Over the past few years, house prices have been booming
almost everywhere except Germany and Japan. Since the
mid-1990s, house prices in Australia, Britain, Ireland, the
Netherlands, Spain and Sweden have all risen by more than 50%
in real terms. American house prices are up a more modest 30%,
but that is still the biggest real gain over any such period
in recorded history. .....
.... the after-tax return from housing over the past decade
has exceeded that from shares in most countries.
How long can the party last?
... The price you pay for a property should reflect the
future rent at which you could let it. The fact that in many
countries prices of homes and commercial buildings have been
rising much faster than rents should be ringing alarm bells.

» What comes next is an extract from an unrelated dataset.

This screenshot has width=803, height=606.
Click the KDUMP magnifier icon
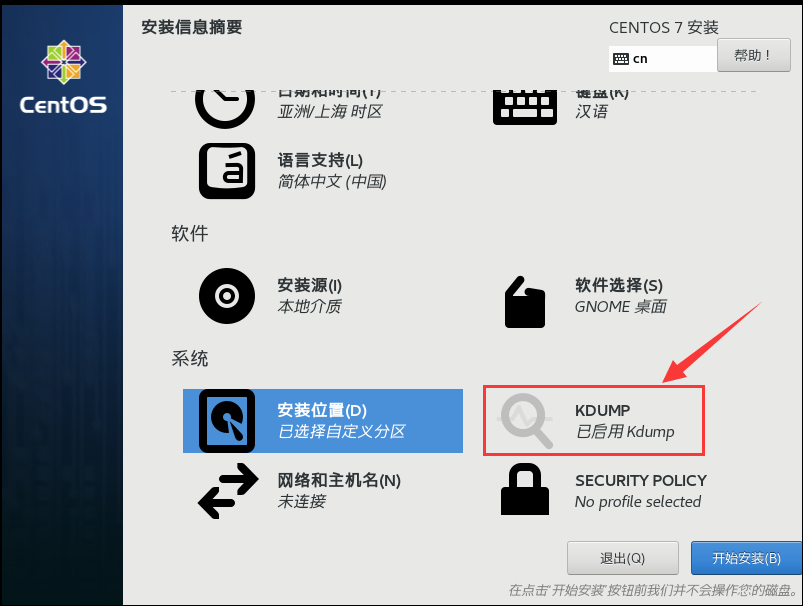click(526, 421)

Housing is just as prone to irrational exuberance as is the
stockmarket.
rising property prices around the globe have helped to prop
up the world economy. Rising house prices have boosted
consumer spending by making people feel wealthier, offsetting
the effect of falling share prices. Consumers have also been
able to borrow more against the higher value of their homes,
turning capital gains into cash which they can spend on a new
car or a holiday. For firms, property is the main form of
collateral for borrowing, so swings in commercial-property
prices can also influence corporate investment.
But just as rising house prices help to boost spending, so
falling house prices can cause economic pain.
.... output losses after house-price busts in rich
countries have on average been twice as large as those after
stockmarket crashes.
There are three reasons why a house-price bubble might
cause more harm on bursting than a stockmarket bubble.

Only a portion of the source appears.